## [What you have to do]
Take the part that opens with the line containing "Identify the location of height-panel-title: Height" and closes with the line containing "(208, 243).", swap "centimeters" for "millimeters", and write out only those lines with nothing else changed.

## [Records supplied]
=======
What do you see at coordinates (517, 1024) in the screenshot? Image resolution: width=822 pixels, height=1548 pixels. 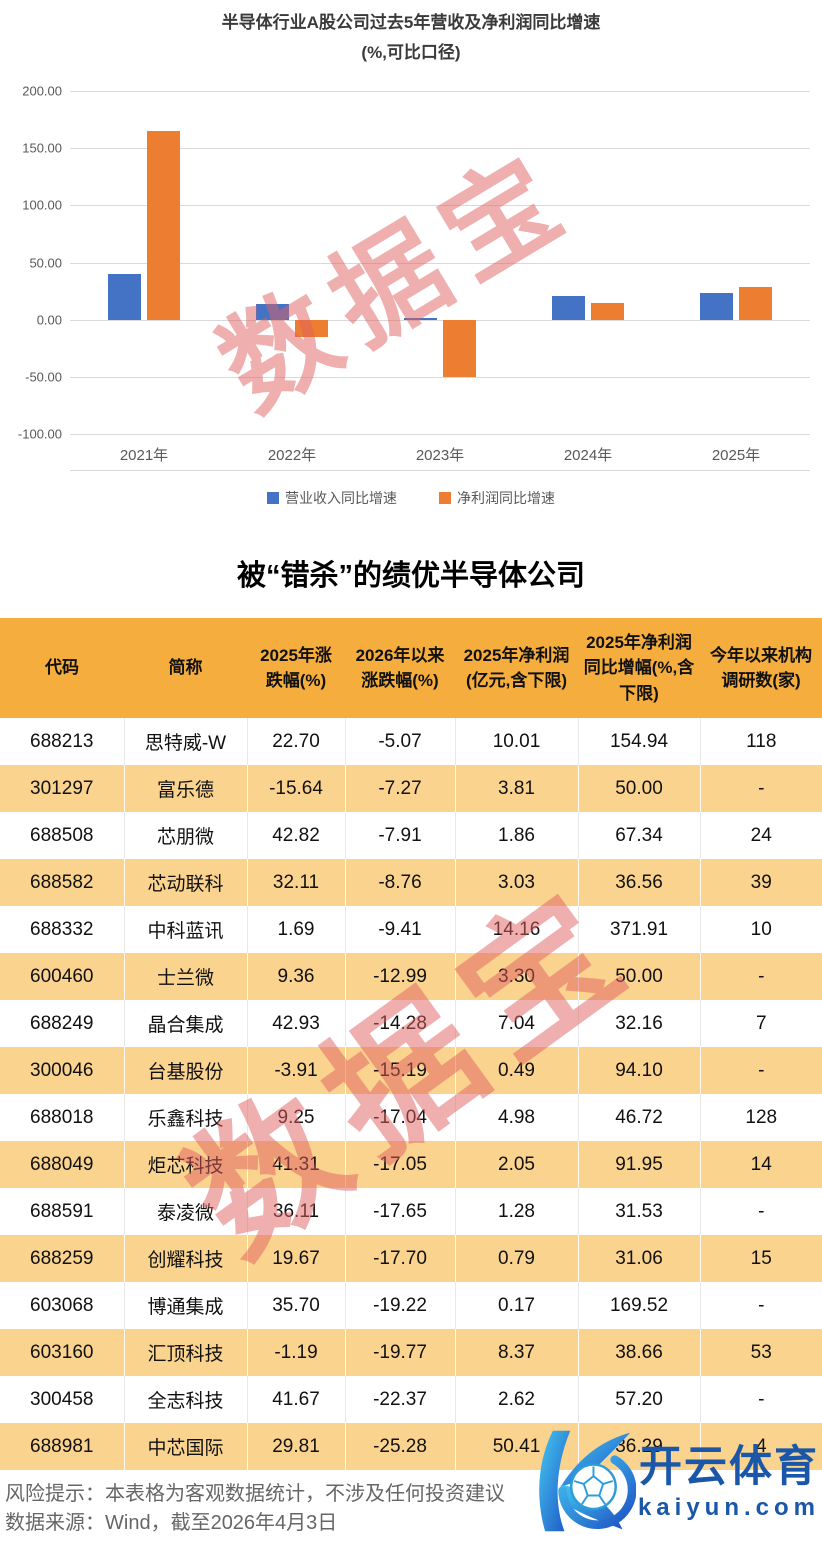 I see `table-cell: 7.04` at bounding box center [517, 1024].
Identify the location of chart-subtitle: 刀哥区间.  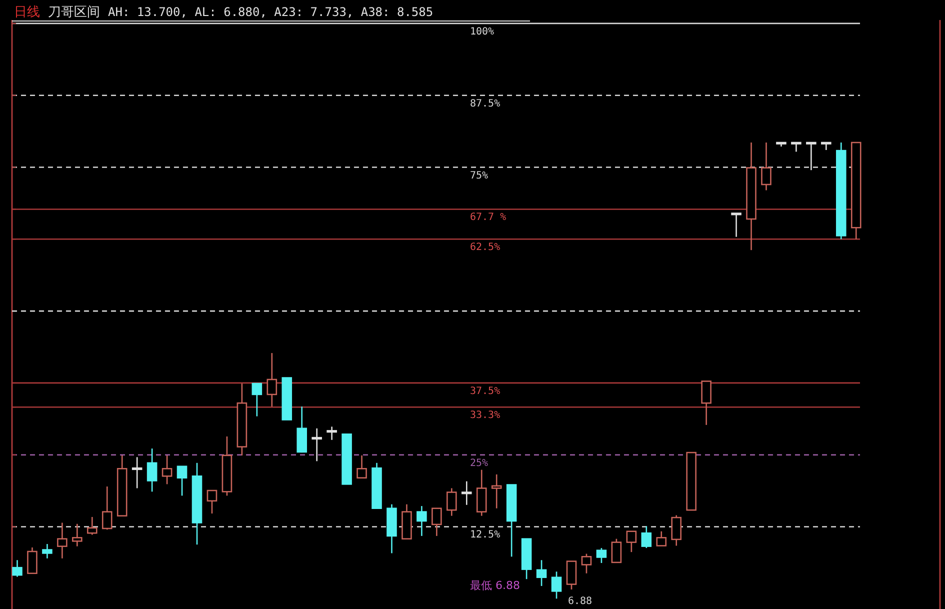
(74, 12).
=======
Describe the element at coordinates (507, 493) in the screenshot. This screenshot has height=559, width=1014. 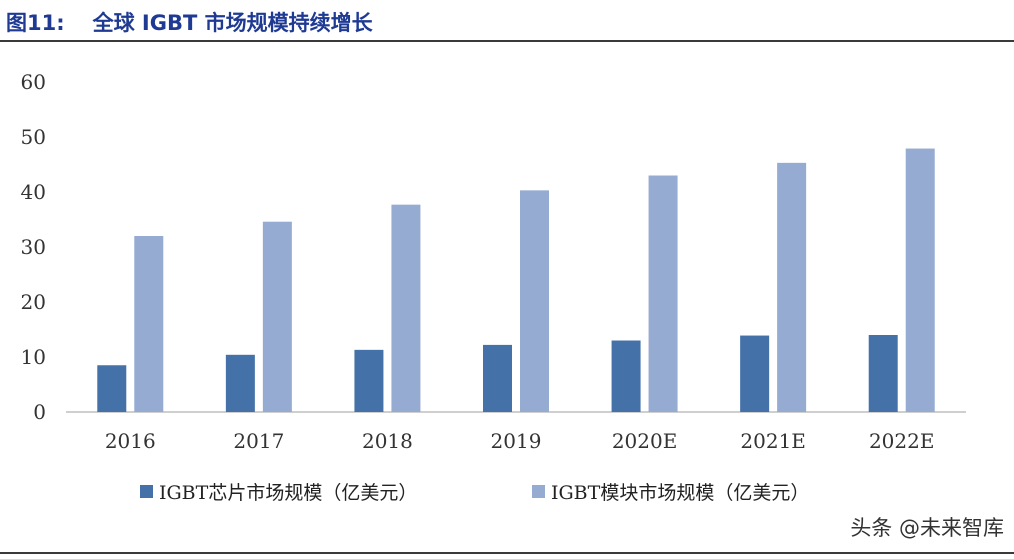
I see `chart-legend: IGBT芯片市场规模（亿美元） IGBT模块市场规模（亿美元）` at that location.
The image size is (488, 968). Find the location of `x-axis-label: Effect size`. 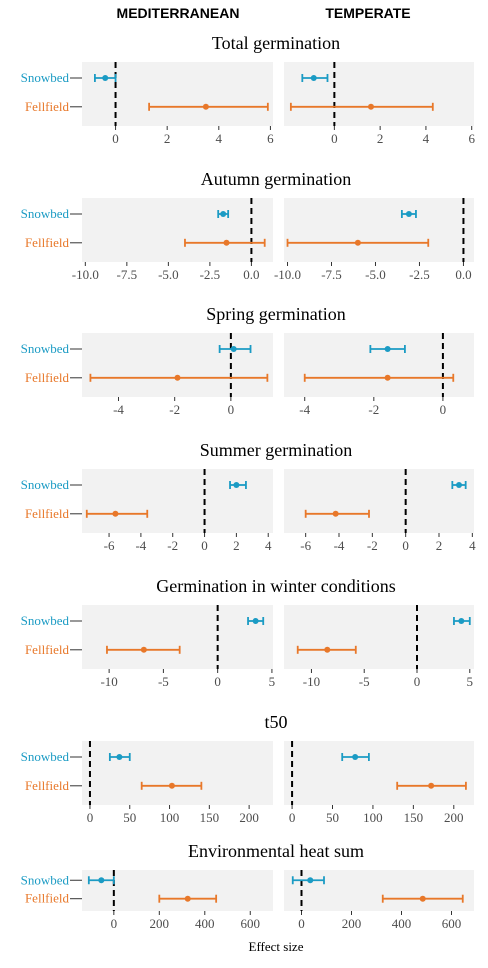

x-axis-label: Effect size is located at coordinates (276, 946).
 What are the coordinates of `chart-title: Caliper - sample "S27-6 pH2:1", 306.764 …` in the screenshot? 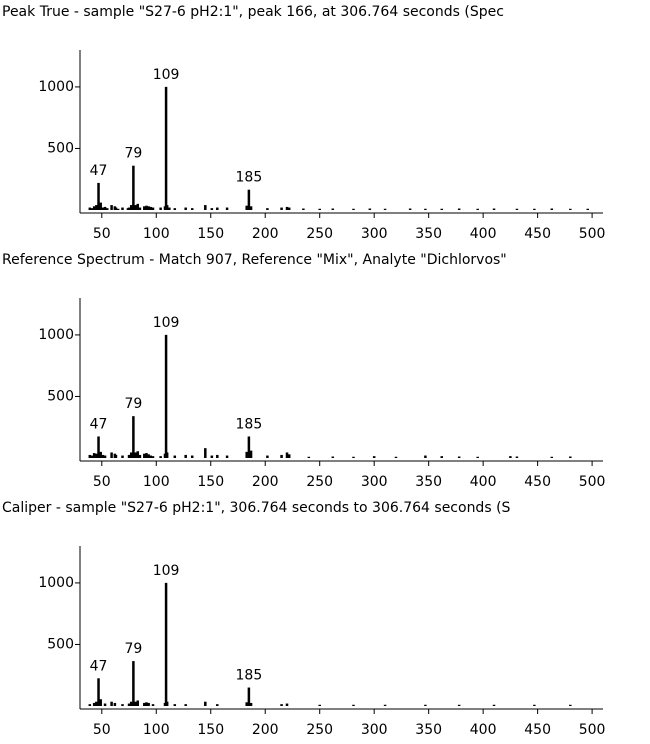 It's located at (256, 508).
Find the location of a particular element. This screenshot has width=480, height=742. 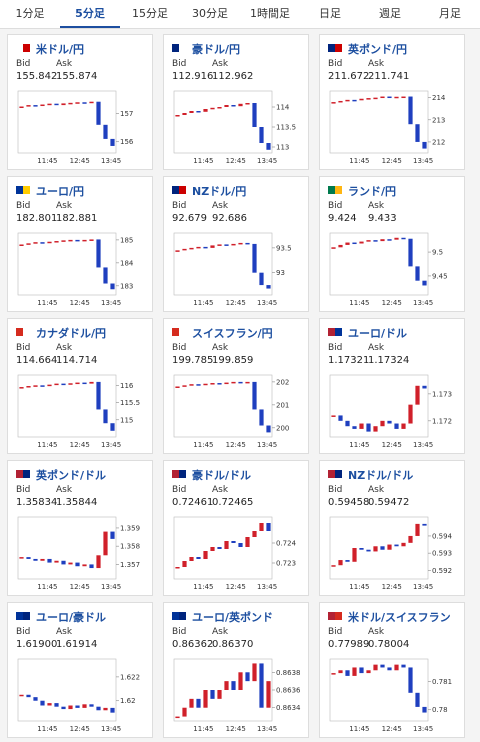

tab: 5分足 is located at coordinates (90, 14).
=======
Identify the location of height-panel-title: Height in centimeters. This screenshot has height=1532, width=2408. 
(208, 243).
=======
## [Response to this exercise]
Identify the location of height-panel-title: Height in millimeters. This screenshot has height=1532, width=2408. 
(208, 243).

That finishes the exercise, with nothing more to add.